No permitiría que su hijo comparara esas cosas. No daría vueltas a las duras necesidades del pasado con un chico que había sido un bebé de pecho incluso durante las más recientes.
—Eso era diferente —dijo—. No teníamos opciones mejores.
—Aquí no tuvimos opciones mejores —espetó Ruperto.
—Teníamos una opción que no incluía la matanza de nuestro pueblo —respondió la Viuda, con el mismo calor en su tono—. Eso no incluía la destrucción de parte de las tierras de cultivo más valiosas del reino. Hiciste retroceder al Nuevo Ejército, pero nuestro plan lo hubiera destrozado.
—El plan de Sebastián era estúpido, como hubiera visto si no hubiera estado tan ciega con sus defectos.

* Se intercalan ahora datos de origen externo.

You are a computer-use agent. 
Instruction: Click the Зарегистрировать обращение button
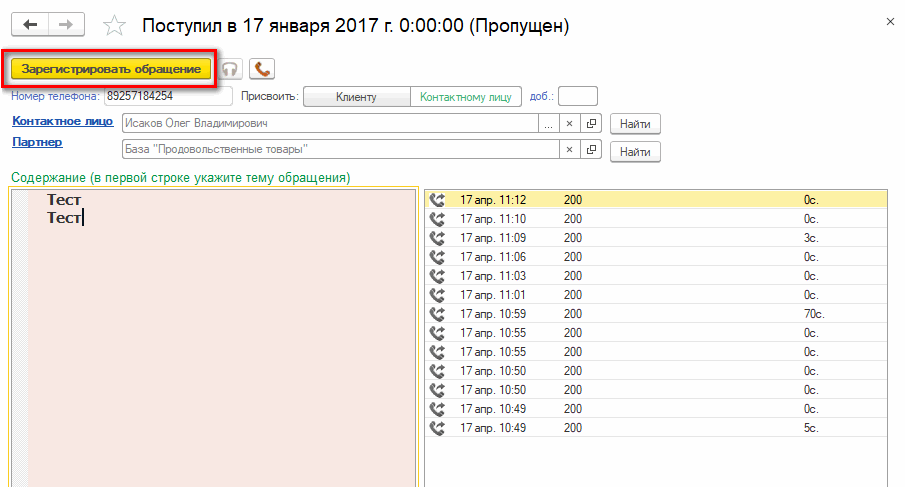[x=111, y=69]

Lo que llevó a la Viuda a la segunda razón de su rabia. La más grande, y la que había estado ocultando sobre que no se fiaba de que pudiera estallar con ella.
—¿Dónde está tu hermano, Ruperto? —preguntó.

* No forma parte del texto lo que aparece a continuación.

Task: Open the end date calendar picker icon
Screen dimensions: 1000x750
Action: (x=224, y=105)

Lo intentó con la inocencia. A estas alturas debería haberse dado cuenta de que esto no funcionaba con ella.
—¿Cómo iba a saberlo, Madre?
—Ruperto, Sebastián fue visto por última vez en los muelles, intentando coger un barco hacia Ishjemme. Tú llegaste personalmente para atraparlo. ¿Piensas que no tengo espías?
Ella miraba cómo él intentaba calcular qué decir a continuación. Siempre lo había hecho desde que era un niño, intentar encontrar la forma de las palabras que le permitiera hacer trampa con el mundo para que tuviera la forma que él quería.

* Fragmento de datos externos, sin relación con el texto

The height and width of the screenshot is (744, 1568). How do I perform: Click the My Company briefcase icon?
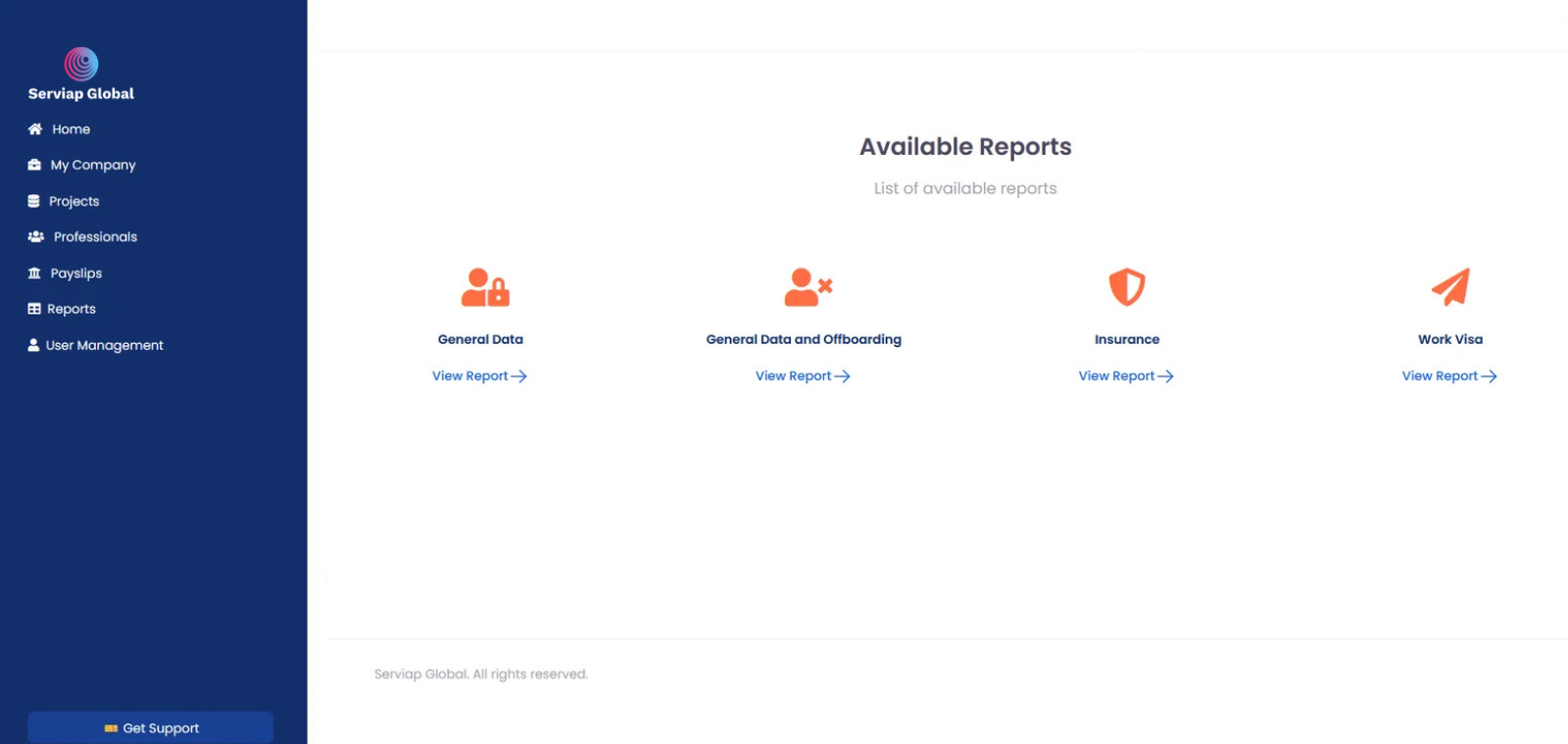coord(34,165)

—Sebastián está en un lugar seguro —dijo Ruperto.
—Lo que significa que lo has encarcelado, a tu propio hermano. No tienes ningún derecho a hacerlo, Ruperto. —Un ataque de tos se llevó algo de la bofetada de sus palabras. Ignoró la sangre nueva.
—Había pensado que se alegraría, Madre —dijo—. Al fin y al cabo, estaba intentando huir del reino después de escapar del matrimonio que usted había organizado.
Eso era cierto, pero no cambiaba nada.
—Si hubiera querido detener a Sebastián, lo hubiera ordenado —dijo—. Lo liberarás inmediatamente.